Last week, I saw a catchy headline on Instagram and it put an end to the mindless scrolling that had turned into a pavlovian reflex of mine between real-life moments. A post by the Financial Times visually represented the share of women who said they had not had sex in the past 12 months to claim: ‘More people are living without sex’. Of the two Southern countries featured at the bottom of the graph, France indeed showed a sharp increase in sexually inactive women. Sadly, the article did not expand on the reasons why and went on to talk about birth rates — a great fiasco after the herculean effort of ‘finding the link in the bio’.

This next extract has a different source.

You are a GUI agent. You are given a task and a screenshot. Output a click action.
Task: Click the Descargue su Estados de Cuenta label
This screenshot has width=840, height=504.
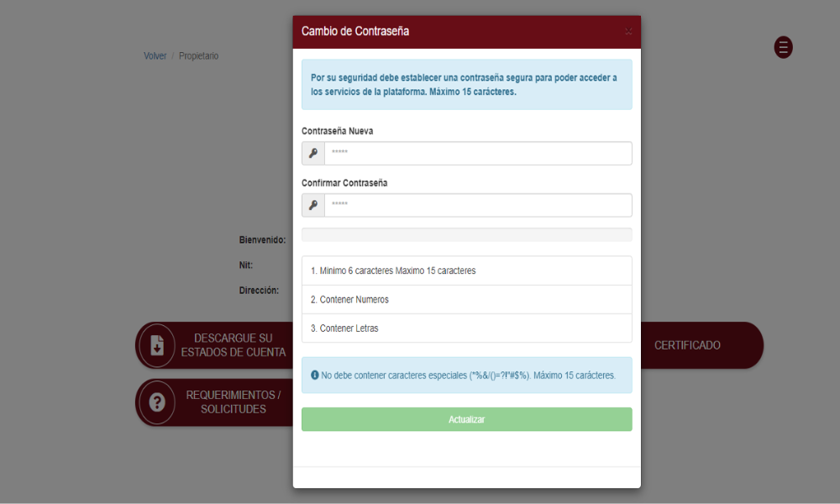click(x=233, y=345)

Turning a blind eye to the holy trinity women-sex-birth (yes! Women also have sex without having babies!), I then went on to read the post’s comments to find some true sexist pearls: ‘Moving to Spain!’, ‘Happy Italian men’ or ‘France needs to catch up’. As if women’s sexual activity was a commodity of the free market or something for them to either celebrate, shame or benefit from. Well, as an FT-recognised sexually active Spaniard, I am afraid they would have no chance with me, that is clear.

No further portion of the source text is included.